**TEXT:**
-=-=-=-=-

Driving southwest out of Bangor, Maine, are winding roads, plants and trees displaying their full foliage in the spring, and a beautiful display of leaves changing colors in the fall. In addition, there are streams, waterfalls, and other breathtaking sites in and around Freedom, Maine, a quaint little town with a population of less than 800.
At the edge of town is the Mill at Freedom Falls, a historic water-driven mill that houses {the} Lost Kitchen, Erin French’s restaurant. The restaurant serves 48 guests four nights a week, from May through October. The menu changes daily, providing local purveyors a place to sell what they grow, farm to table at its best. Soon after the restaurant opened, the phone was ringing off the hook for reservations. She soon realized that there were far more people wanting a reservation than the seating would allow. So French instituted a reservation system where people mail a postcard before the beginning of each dining season. A postcard is picked at random. The guest is contacted to determine when they would like to come, and plans are made for the most difficult reservation to acquire in US dining. If cancellation occurs, another postcard is picked to find a guest that can take the spot.

-=-=-=-=-

**DATA BLOCK:**
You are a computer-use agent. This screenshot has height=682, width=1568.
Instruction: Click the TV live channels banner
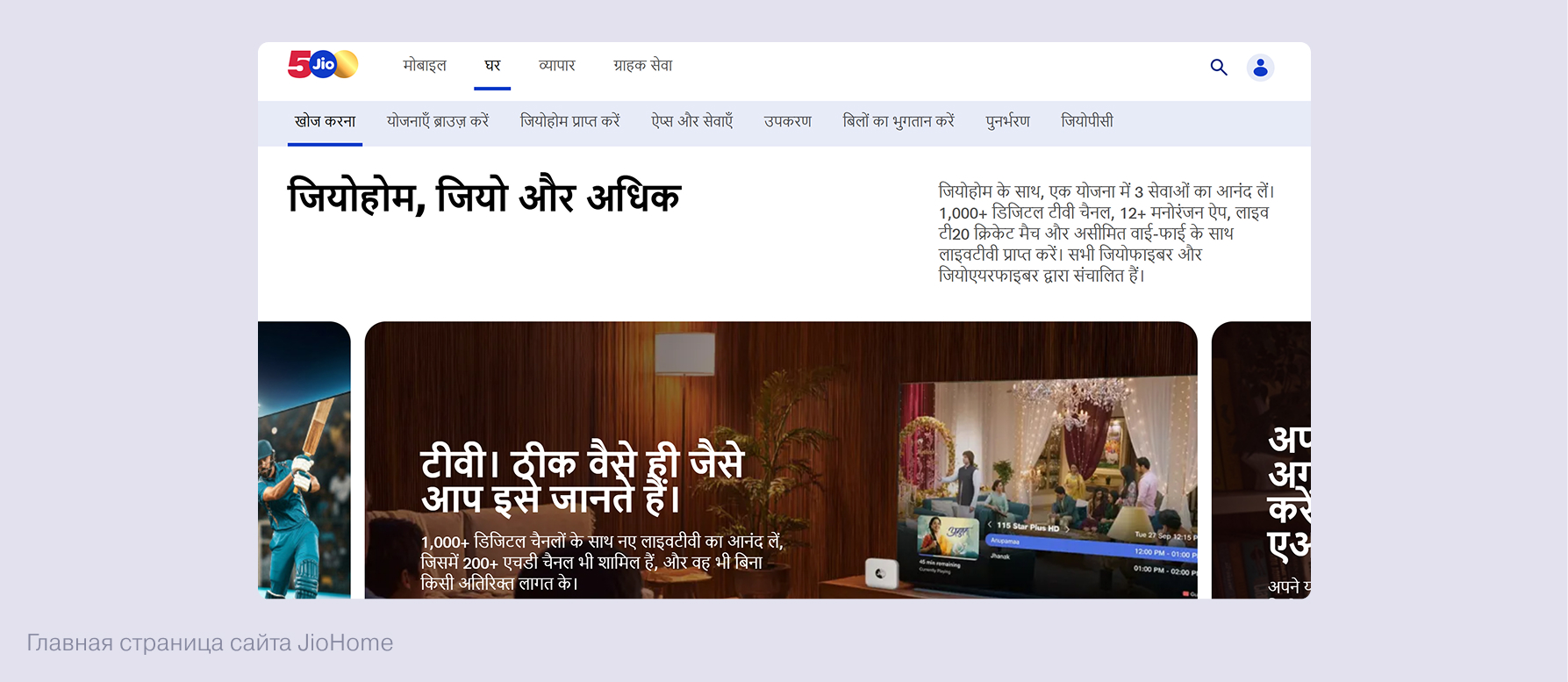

-=-=-=-=-

**EXERCISE INSTRUCTIONS:**
**A.** In the text about the Lost Kitchen, during which months does the restaurant serve guests?
**B.** Rewrite the paragraph of the Lost Kitchen text that begins "At the edge of town" as a short bulleted list that keeps its main facts.

**SOLUTIONS PER TASK:**
**A.** May through October.

**B.**
- The Lost Kitchen, Erin French's restaurant, is in the Mill at Freedom Falls, a historic water-driven mill at the edge of town.
- It serves 48 guests four nights a week from May through October.
- The menu changes daily and gives local purveyors a place to sell what they grow.
- Reservation demand soon far exceeded the available seating.
- French set up a system in which people mail a postcard before each dining season.
- Postcards are picked at random, and the chosen guest is contacted to schedule a date.
- If a guest cancels, another postcard is drawn to fill the spot.
- It is the most difficult reservation to get in US dining.